* [Exercise requirements]: Convert the part of the items that opens with the line containing "Task: Tick the" and closes with the line containing "will [x=203, y=516]." into a Markdown table with the columns Row and Text. Give each nonblank line its own numbered row.

* [Exercise inputs]:

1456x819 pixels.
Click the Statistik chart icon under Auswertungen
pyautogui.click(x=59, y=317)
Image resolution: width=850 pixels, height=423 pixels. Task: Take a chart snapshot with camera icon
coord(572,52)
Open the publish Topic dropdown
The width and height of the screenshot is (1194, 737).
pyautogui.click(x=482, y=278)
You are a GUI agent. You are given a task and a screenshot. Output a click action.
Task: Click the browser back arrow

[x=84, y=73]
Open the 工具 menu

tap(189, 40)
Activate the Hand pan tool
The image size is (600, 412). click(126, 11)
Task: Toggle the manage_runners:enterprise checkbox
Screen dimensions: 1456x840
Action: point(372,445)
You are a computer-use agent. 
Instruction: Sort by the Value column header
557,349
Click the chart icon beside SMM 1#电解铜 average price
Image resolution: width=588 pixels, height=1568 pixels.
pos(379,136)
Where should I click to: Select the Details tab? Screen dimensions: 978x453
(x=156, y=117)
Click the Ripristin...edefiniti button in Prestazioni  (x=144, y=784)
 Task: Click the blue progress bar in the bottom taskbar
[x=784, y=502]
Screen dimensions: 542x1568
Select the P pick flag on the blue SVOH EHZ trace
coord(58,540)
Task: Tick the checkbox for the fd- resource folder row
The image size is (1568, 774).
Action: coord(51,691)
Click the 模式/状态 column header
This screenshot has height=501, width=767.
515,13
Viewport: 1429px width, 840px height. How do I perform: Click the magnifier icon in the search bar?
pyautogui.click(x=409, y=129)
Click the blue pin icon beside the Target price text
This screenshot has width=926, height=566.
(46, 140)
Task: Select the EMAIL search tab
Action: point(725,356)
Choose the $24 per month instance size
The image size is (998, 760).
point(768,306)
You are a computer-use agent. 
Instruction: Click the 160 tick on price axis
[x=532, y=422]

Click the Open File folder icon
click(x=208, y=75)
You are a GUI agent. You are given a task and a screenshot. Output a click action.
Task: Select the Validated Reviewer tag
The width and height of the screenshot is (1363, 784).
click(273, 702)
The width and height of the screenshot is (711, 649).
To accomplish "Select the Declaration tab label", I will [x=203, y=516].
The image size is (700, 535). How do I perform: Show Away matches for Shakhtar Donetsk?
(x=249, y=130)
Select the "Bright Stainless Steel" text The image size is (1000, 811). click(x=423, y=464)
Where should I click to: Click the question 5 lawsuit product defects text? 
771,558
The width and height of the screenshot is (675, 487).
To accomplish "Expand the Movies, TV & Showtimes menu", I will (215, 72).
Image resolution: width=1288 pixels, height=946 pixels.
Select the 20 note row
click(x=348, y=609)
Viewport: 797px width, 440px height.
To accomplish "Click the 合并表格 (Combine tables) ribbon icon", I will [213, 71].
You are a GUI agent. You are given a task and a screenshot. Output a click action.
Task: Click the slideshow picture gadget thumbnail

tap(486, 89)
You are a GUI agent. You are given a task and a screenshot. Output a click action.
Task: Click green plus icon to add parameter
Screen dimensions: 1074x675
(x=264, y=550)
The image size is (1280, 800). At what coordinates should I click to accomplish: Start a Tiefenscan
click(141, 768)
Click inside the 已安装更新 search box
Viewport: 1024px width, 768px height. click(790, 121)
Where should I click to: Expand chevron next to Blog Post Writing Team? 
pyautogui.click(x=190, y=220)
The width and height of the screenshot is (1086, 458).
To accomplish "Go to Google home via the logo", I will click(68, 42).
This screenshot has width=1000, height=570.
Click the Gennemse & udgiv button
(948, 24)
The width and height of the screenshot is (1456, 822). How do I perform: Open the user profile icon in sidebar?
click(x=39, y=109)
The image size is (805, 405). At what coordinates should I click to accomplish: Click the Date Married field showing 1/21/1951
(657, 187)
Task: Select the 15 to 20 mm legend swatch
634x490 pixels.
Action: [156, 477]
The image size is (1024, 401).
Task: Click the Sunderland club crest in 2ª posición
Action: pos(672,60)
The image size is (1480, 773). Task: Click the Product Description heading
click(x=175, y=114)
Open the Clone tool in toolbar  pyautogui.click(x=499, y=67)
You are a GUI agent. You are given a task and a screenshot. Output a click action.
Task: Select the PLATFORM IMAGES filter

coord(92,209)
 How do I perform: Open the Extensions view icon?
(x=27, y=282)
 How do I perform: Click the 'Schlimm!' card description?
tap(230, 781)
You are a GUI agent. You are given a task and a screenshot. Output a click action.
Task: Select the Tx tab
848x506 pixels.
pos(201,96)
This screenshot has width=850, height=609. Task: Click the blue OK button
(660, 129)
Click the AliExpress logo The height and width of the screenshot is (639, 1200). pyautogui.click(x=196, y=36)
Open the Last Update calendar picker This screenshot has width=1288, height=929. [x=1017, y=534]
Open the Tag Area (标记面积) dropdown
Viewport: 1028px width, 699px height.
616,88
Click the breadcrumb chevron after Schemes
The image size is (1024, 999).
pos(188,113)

* [Exercise response]:
| Row | Text |
|---|---|
| 1 | Task: Tick the checkbox for the fd- resource folder row |
| 2 | The image size is (1568, 774). |
| 3 | Action: coord(51,691) |
| 4 | Click the 模式/状态 column header |
| 5 | This screenshot has height=501, width=767. |
| 6 | 515,13 |
| 7 | Viewport: 1429px width, 840px height. How do I perform: Click the magnifier icon in the search bar? |
| 8 | pyautogui.click(x=409, y=129) |
| 9 | Click the blue pin icon beside the Target price text |
| 10 | This screenshot has width=926, height=566. |
| 11 | (46, 140) |
| 12 | Task: Select the EMAIL search tab |
| 13 | Action: point(725,356) |
| 14 | Choose the $24 per month instance size |
| 15 | The image size is (998, 760). |
| 16 | point(768,306) |
| 17 | You are a computer-use agent.  |
| 18 | Instruction: Click the 160 tick on price axis |
| 19 | [x=532, y=422] |
| 20 | Click the Open File folder icon |
| 21 | click(x=208, y=75) |
| 22 | You are a GUI agent. You are given a task and a screenshot. Output a click action. |
| 23 | Task: Select the Validated Reviewer tag |
| 24 | The width and height of the screenshot is (1363, 784). |
| 25 | click(273, 702) |
| 26 | The width and height of the screenshot is (711, 649). |
| 27 | To accomplish "Select the Declaration tab label", I will [x=203, y=516]. |